**The problem**
Write out the listing below exactly, and omit any images you find in it.

**Data to examine**
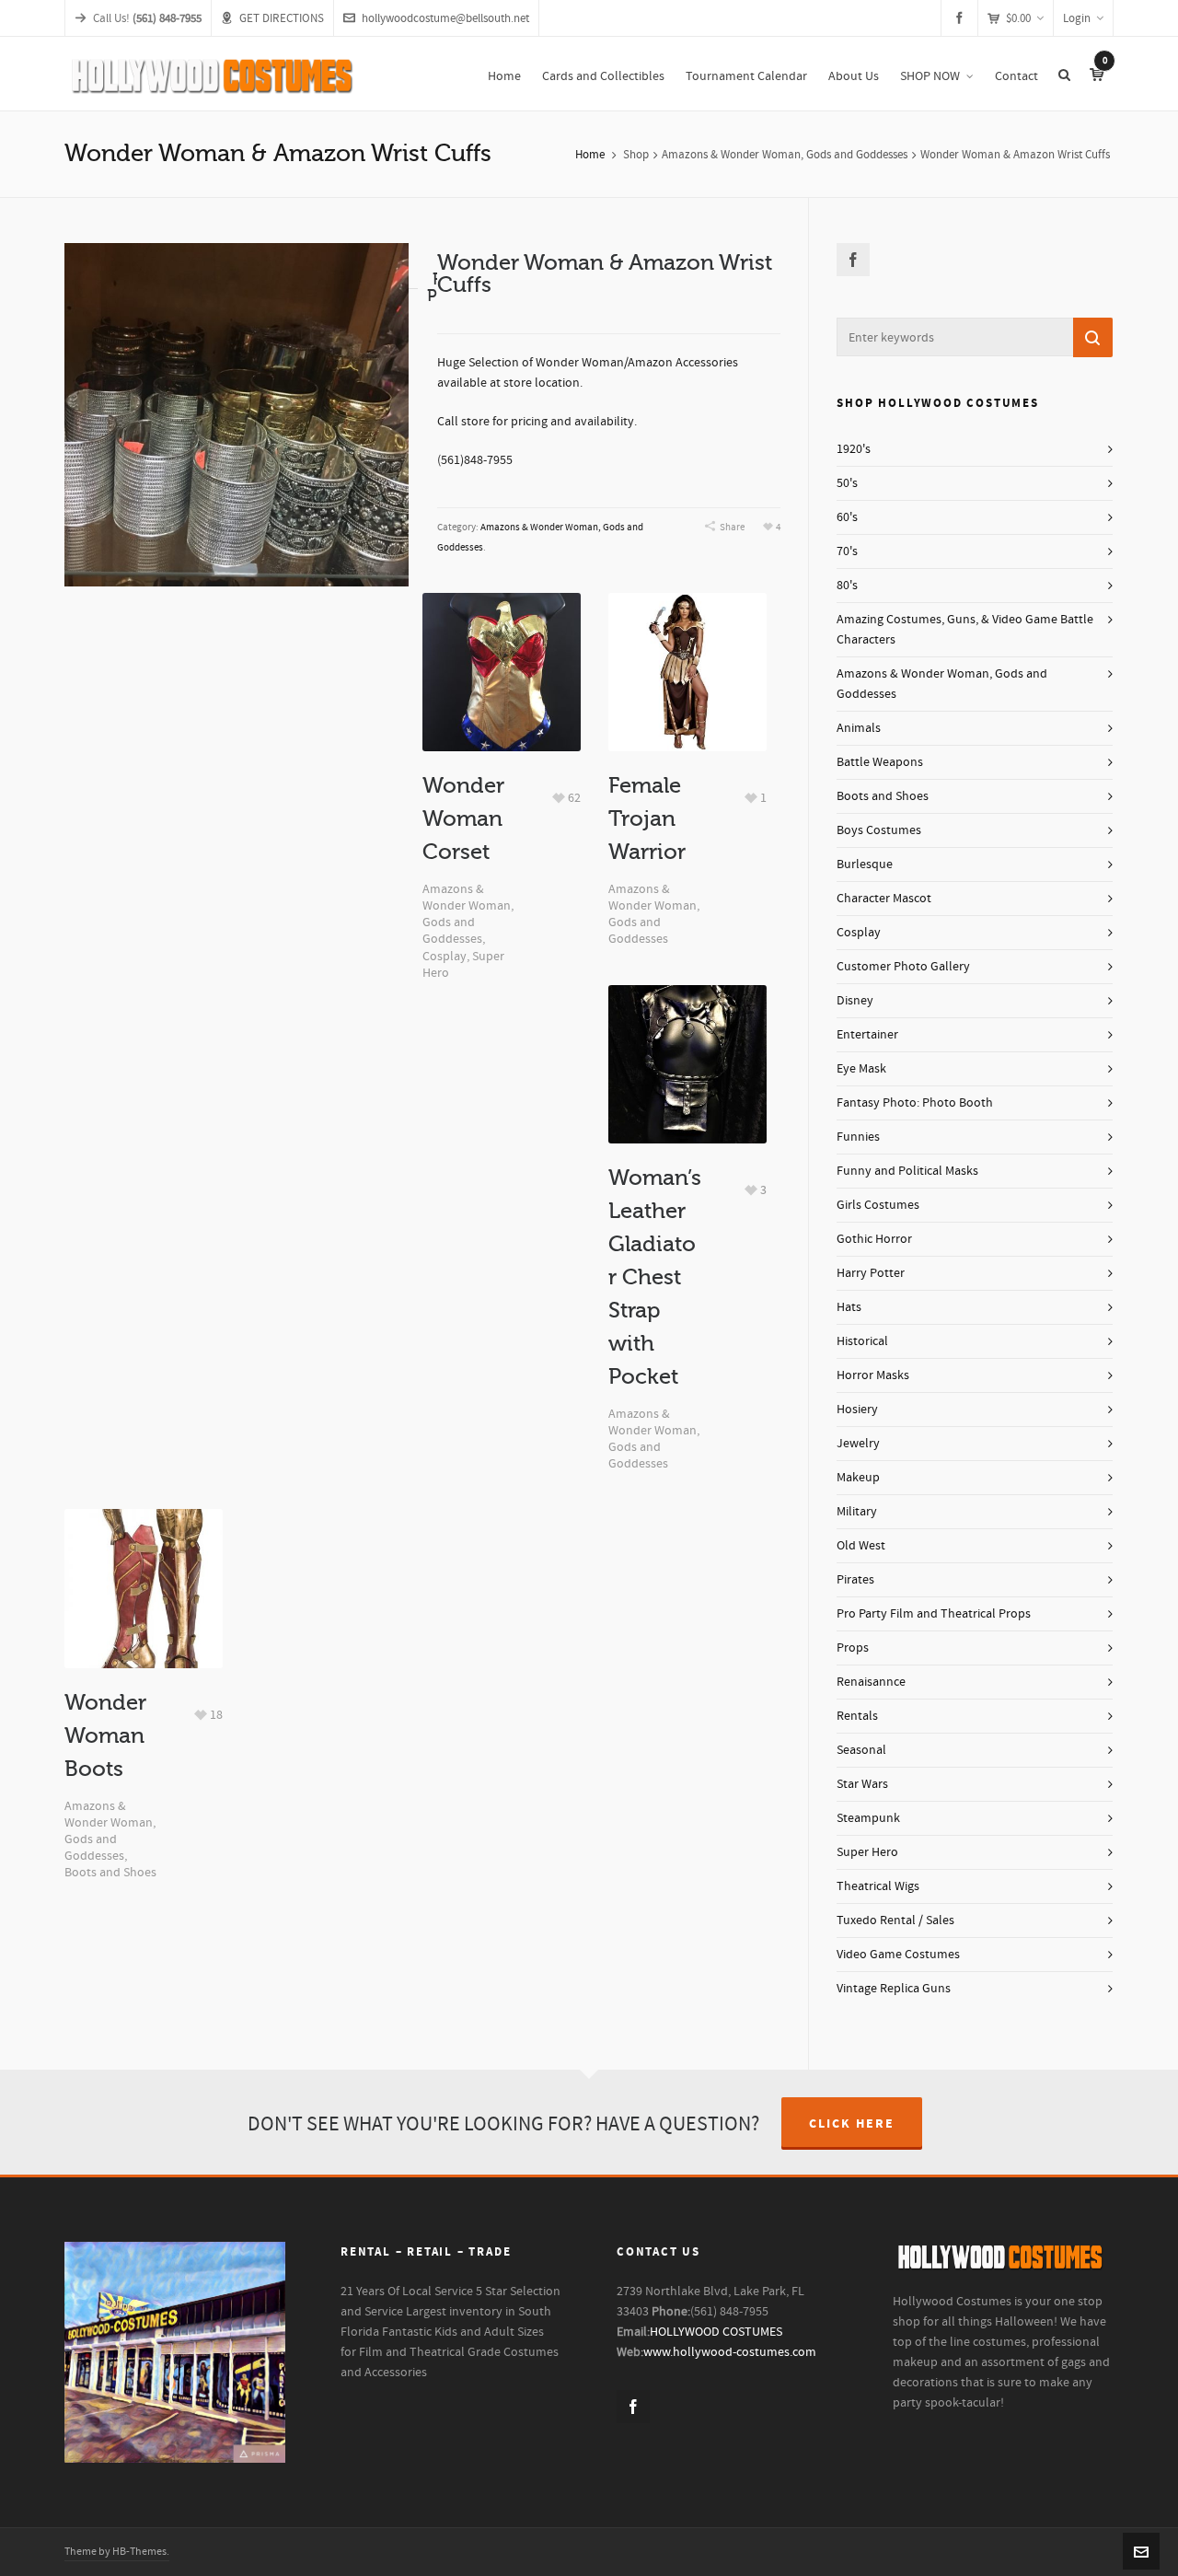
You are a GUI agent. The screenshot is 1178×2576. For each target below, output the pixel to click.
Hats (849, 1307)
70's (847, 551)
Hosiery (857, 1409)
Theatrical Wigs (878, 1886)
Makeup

**Result of the exercise**
You are a GUI agent. The screenshot is 1178×2576. For each target below, output the pixel to click.
Hats (849, 1307)
70's (847, 551)
Hosiery (857, 1409)
Theatrical Wigs (878, 1886)
Makeup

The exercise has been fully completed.